Smith was focused on saving his nieces — 22, 18 and 17 years old — but they separated in the crowd. He says he turned back toward the stage to look for them, he saw people hunched behind a sheriff patrol car at the northwest edge of the concert lawn. Others were so frightened they didn’t know what to do. He kept shouting, “Active shooter, active shooter, let’s go! We have to run.”
He grabbed people and told them to follow him toward a handicapped parking area in the direction of the airport, away from Las Vegas Boulevard. It was a large field with several rows of vehicles. Smith and the others crouched down behind one of the last rows of cars.
“I got a few people out of there,” Smith said. “You could hear the shots. It sounded like it was coming from all over Las Vegas Boulevard.”
A few young girls weren’t fully hidden. He stood up and moved toward them to urge them to get on the ground. That’s when a bullet struck him in the neck.
“I couldn’t feel anything in my neck. There was a warm sensation in my arm,” said Smith from the Sunrise Hospital lobby Monday afternoon as he was waiting for his final discharge. He has a fractured collarbone, a cracked rib and a bruised lung. The doctors are leaving the bullet in his neck for now. They worry moving it might cause more damage.
Hey, Marcus Peters and Ukeme Eligwe – here’s a role model for you. Stand to honor him. Stand and be thankful that we live in a country that has men like Jonathan Smith.
They keep claiming it’s not about the national anthem. But they keep protesting by not showing the proper respect during the national anthem. That makes it about the national anthem. (Oh, yes, and Kaeperdick said he wouldn’t respect America until it was just the way he wanted it, regardless of the disconnect from reality.)
I don’t think much of the linking of arms during the national anthem, either. Because, quite simply, it’s a way of not kneeling, but not really standing in proper respect, either. They’re weasels. (And the “unity” of linking arms is specifically in response to Trump’s statement – which makes their statement that it isn’t about Trump a lie, too.)
Oh, and kudos to you, Jonathan Smith. Courage is not a lack of fear, but defying it by doing what needs to be done.
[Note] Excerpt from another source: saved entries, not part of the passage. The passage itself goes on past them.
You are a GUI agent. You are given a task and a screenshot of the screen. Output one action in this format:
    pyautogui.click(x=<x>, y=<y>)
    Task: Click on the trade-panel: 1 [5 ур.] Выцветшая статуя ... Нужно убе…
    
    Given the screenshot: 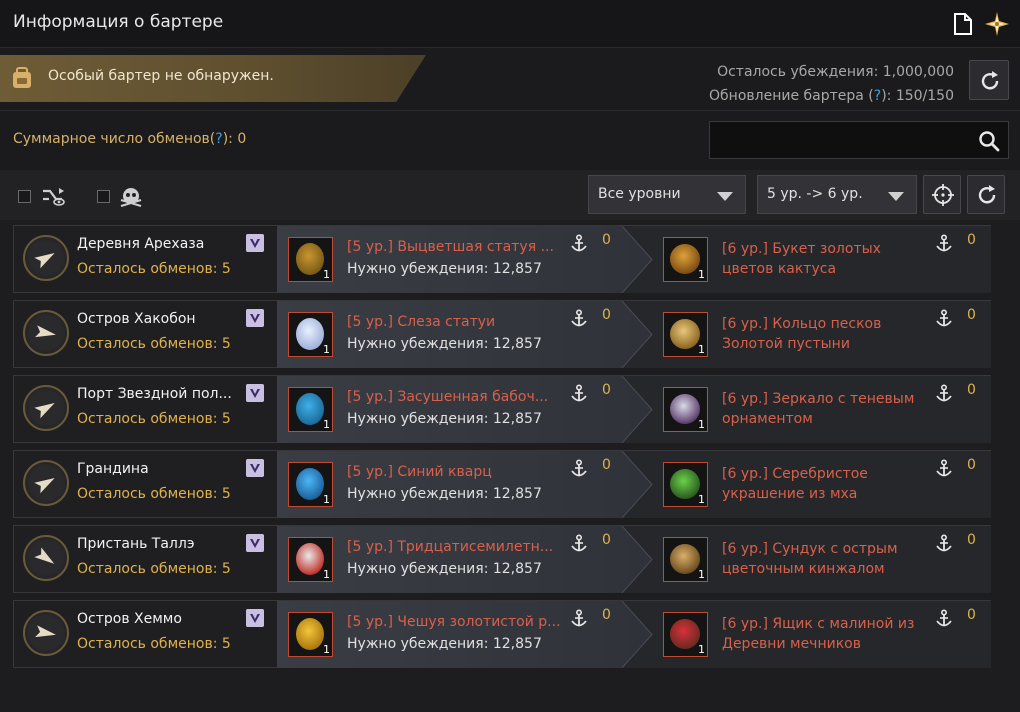 What is the action you would take?
    pyautogui.click(x=634, y=260)
    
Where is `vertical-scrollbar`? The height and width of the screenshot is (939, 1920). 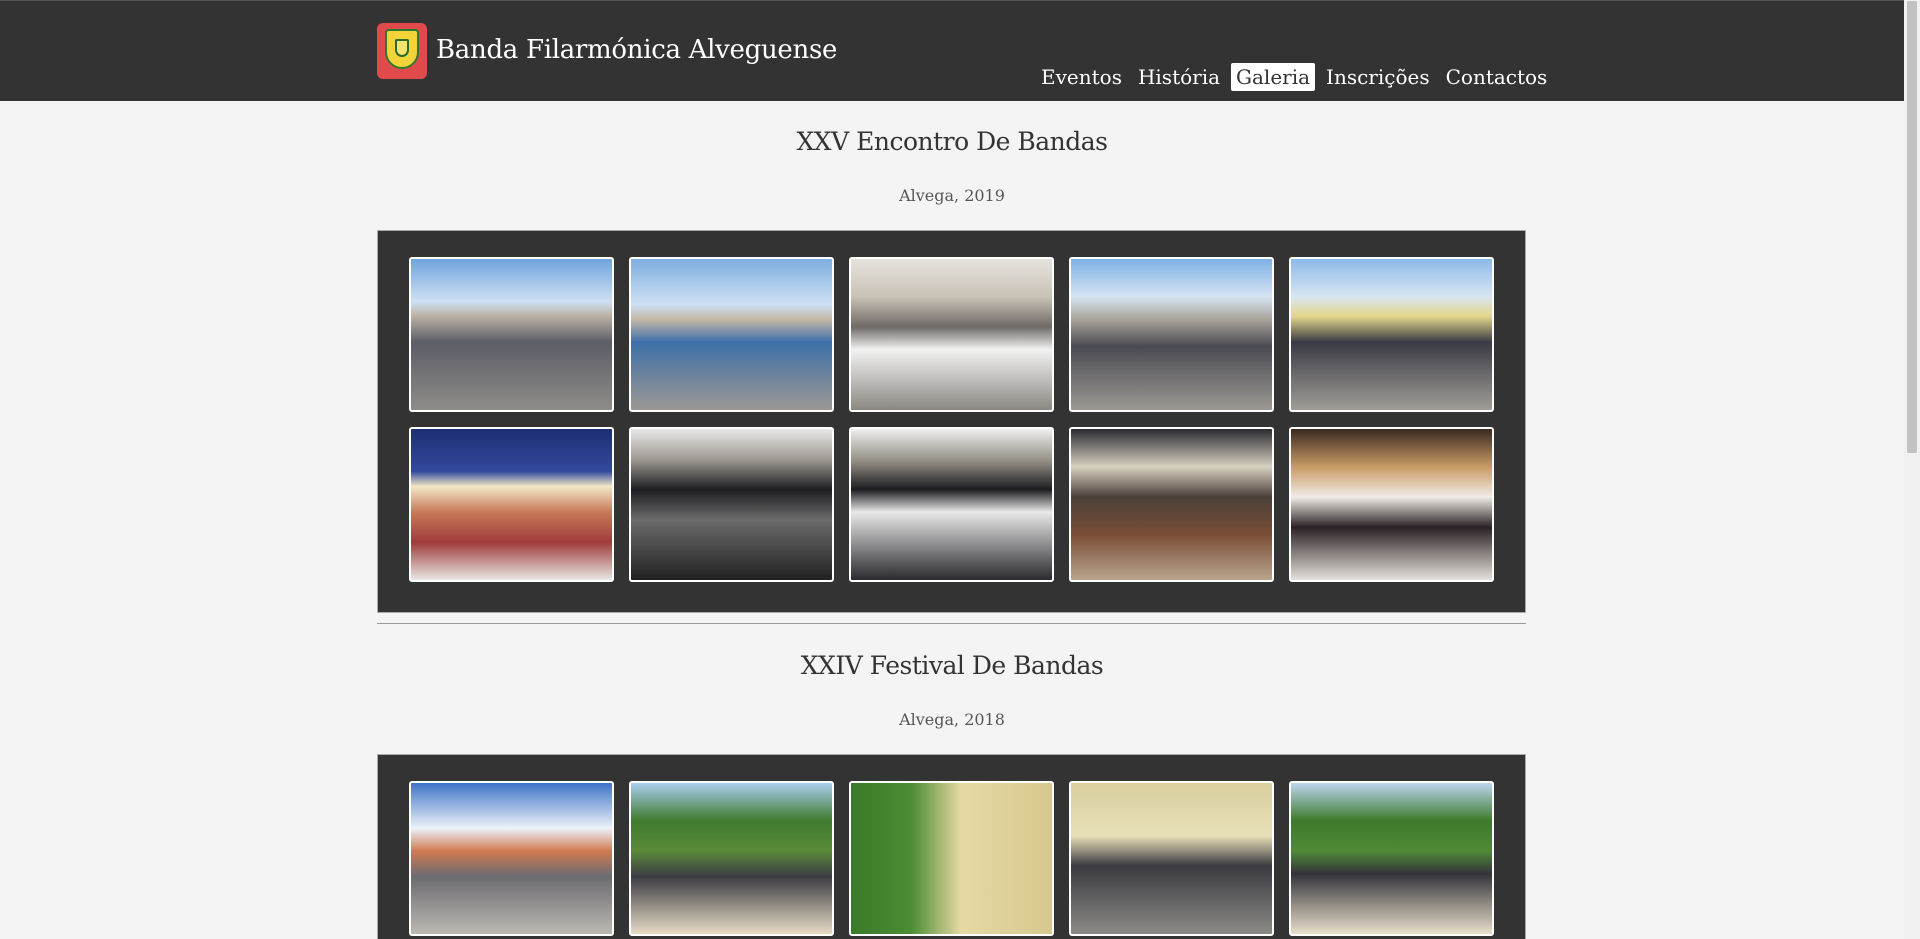
vertical-scrollbar is located at coordinates (1912, 470).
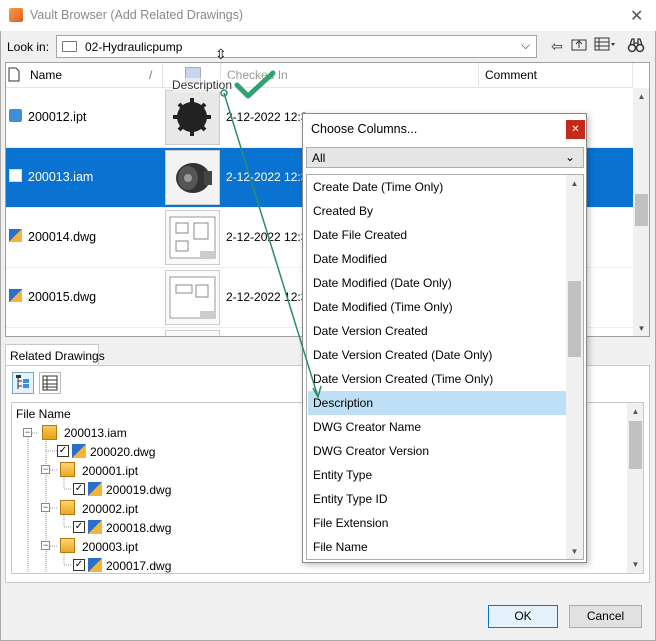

*stands and renders hand salute*
I’m very sorry to hear about Marty Schottenheimer having Alzheimer’s; I had no idea. Then again, I’m happy for him because he’s unable to process and understand what’s happened to the League he devoted his life to since his days playing for the Bills in the sixties. My hat is off to Mr. Smith and those who assisted the wounded in Vegas—as long as our country has people like them I’m confident we’ll be OK. These moronic thugs protesting the anthem and flag and the suits who enable them (Goodell, Jerry Jones, you know the cowards) will go down in history as the SJW’s and the pajama boyz who allowed a wonderful sport with a great history to go right down the drain faster than you can drink a New Coke in an Edsel.
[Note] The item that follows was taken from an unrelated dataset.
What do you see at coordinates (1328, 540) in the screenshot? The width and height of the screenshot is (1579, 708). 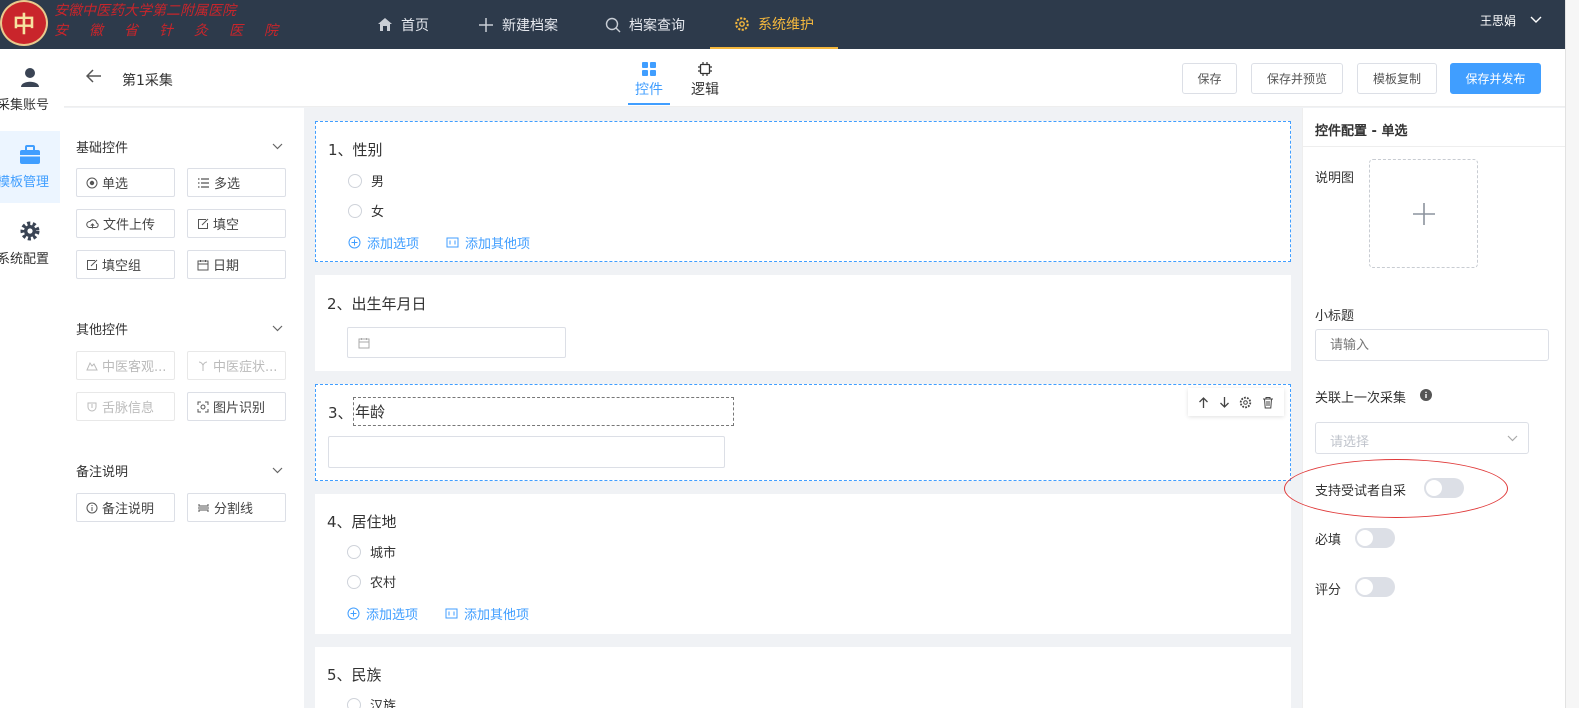 I see `required-label: 必填` at bounding box center [1328, 540].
The only solution is simple. They have the right to free expression. We the viewers have a right not to watch or go to the games. Boycott is the only solution. Not only boycott the NFL, but let the sponsors know that you do care. They only understand money. That’s it. If they can’t keep politics out of sports, then we the viewer will keep the NFL out of our pocket book and out of our homes.